So I’ve been thinking that there just plain aren’t enough good science fiction movies coming out. Ever since the sequel/remake of The Thing, I’ve been wondering if the time is right for us to revive other established brands and see how well they fare with the help of modern effects and enormous budgets.
The plan is for a movie (or a videogame, perhaps) in the vein of those science fiction/horror classics, titled Alien Versus Predator: Postcolonial Marine.
Now, I understand that this might seem like a niche idea, but essentially it’ll feature a team of sociologists and archaeologists dropped on some far-flung space rock, years after the first few Alien movies. Mankind has by now successfully colonised almost every planet in the galaxy, and it’s the job of this specialised team (landing with a heap of peculiar and futuristic equipment) to document as much as possible the experiences of what it means to be part of the subalternised alien race.
Fun features include:
- The aliens’ dependence on humans for, among other things, food and reproduction
- The constant threat of attack from Predators
- The gradual erosion of non-human rights as colonial miners spread further and further from settlements in search of resources
The film practically writes itself. We could even spend a half hour or so retelling the story from the first Alien movie from the point of view of the alien itself:
- Hostile humans land on homeworld.
- Steal into hatchery, break eggs.
- Smash everything as they escape with one of the aliens.
- Alien gestates and emerges to stage a one-man campaign to repel the interlopers
- Succeeds, but dies in the attempt - saddest story ever told
As I said above, the movie will have niche appeal; living as we do in an age of uncomfortable foreign policies, postcolonial sentiment is often a bit of a hard sell.
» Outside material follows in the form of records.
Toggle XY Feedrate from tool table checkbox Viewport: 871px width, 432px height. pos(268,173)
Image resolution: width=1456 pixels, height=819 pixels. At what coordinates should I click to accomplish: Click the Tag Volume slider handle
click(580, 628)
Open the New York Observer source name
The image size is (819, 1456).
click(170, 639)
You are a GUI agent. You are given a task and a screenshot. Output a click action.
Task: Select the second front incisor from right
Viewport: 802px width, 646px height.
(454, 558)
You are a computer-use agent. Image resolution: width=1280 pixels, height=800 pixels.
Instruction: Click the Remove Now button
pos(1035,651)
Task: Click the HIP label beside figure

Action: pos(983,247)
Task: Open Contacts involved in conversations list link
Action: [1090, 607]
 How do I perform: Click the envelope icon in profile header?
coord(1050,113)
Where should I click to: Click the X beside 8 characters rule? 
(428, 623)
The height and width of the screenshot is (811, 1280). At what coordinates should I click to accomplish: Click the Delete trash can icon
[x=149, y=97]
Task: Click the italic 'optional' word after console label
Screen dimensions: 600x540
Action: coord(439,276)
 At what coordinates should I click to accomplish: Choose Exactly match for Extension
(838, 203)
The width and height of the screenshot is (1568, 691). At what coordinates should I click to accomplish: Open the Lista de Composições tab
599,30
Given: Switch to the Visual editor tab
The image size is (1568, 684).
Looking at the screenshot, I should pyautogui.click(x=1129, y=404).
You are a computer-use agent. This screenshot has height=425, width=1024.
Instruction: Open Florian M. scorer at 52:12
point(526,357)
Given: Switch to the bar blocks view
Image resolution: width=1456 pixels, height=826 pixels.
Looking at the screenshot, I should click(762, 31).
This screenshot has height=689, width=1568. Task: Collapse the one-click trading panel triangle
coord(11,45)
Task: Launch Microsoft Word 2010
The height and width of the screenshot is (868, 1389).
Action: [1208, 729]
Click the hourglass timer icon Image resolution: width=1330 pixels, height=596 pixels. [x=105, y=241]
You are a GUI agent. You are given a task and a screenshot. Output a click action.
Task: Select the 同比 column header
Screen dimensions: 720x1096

However, I think there are a couple of markets we can really tap into with this. The inhabitants of disenfranchised postcolonies should be a fairly strong market, but there’s also that strange group of persecuted loners that should identify strongly with the alien characters.
Other groups with whom this should be popular include actual miners, for whom the moral of the story could be, “If you must mine in places you don’t own, try not to harm any freakish alien killing machines you encounter along the way.”
While this might be taking a bit of a “long tail” view of the situation, there’s also a big legacy market to tap once human beings encounter alien life. While the aliens themselves might not be at all interested in such simple things as human film culture, this movie showing the necessities of delicate intercultural relationship will likely end up on school curriculums the world over.
If anyone has any friends in the movie industry, give them my number, we’ll “do lunch.”*
*In the event that the person you’re about to refer me to is, in fact, an alien, please do not inform them that I will meet them for lunch. Racist as it might be, I worry that they might ram their ovipositor down my throat and lay a clutch of broodlings in my belly.